Records shown: Begin

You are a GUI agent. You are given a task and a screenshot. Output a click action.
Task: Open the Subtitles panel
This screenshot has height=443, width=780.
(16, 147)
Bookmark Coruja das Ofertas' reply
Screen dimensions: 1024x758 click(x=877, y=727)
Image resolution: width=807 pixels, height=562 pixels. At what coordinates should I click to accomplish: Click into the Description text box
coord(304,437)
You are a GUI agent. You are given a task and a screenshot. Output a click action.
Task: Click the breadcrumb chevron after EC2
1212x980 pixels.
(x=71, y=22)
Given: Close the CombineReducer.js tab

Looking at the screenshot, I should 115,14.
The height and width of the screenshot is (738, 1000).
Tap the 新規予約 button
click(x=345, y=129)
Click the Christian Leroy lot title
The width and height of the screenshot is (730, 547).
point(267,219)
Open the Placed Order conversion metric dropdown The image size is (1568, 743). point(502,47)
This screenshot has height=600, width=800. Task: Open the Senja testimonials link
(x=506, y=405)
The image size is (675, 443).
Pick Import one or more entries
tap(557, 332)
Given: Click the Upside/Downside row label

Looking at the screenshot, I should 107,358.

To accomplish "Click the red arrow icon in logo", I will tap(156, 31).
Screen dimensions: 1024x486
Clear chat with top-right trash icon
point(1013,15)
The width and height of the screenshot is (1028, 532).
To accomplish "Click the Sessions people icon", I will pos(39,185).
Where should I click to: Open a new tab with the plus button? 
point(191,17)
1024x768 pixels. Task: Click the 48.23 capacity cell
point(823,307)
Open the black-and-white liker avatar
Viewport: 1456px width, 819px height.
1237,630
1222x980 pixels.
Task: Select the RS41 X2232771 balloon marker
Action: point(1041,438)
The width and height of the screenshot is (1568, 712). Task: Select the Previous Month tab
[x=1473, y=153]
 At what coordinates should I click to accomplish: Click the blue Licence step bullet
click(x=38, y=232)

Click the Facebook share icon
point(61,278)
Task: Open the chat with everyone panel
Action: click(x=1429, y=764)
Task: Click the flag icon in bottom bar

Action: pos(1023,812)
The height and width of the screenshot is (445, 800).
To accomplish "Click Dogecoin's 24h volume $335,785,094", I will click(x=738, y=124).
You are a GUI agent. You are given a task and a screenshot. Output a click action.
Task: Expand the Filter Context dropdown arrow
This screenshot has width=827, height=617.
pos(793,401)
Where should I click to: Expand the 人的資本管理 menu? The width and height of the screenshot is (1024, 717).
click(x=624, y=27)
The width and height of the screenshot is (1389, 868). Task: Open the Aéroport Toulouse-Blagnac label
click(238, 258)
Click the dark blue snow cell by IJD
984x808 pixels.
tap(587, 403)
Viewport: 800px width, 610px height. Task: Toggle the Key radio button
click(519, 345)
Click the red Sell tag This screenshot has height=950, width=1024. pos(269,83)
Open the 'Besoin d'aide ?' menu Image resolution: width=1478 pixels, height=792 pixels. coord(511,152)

Records shown: End

Your goal:
The required output is every line from the one that holds "This screenshot has width=827, height=617." through the last line of the listing above, retyped exactly and with nothing else.

Solution to the exercise:
This screenshot has width=827, height=617.
pos(793,401)
Where should I click to: Expand the 人的資本管理 menu? The width and height of the screenshot is (1024, 717).
click(x=624, y=27)
The width and height of the screenshot is (1389, 868). Task: Open the Aéroport Toulouse-Blagnac label
click(238, 258)
Click the dark blue snow cell by IJD
984x808 pixels.
tap(587, 403)
Viewport: 800px width, 610px height. Task: Toggle the Key radio button
click(519, 345)
Click the red Sell tag This screenshot has height=950, width=1024. pos(269,83)
Open the 'Besoin d'aide ?' menu Image resolution: width=1478 pixels, height=792 pixels. coord(511,152)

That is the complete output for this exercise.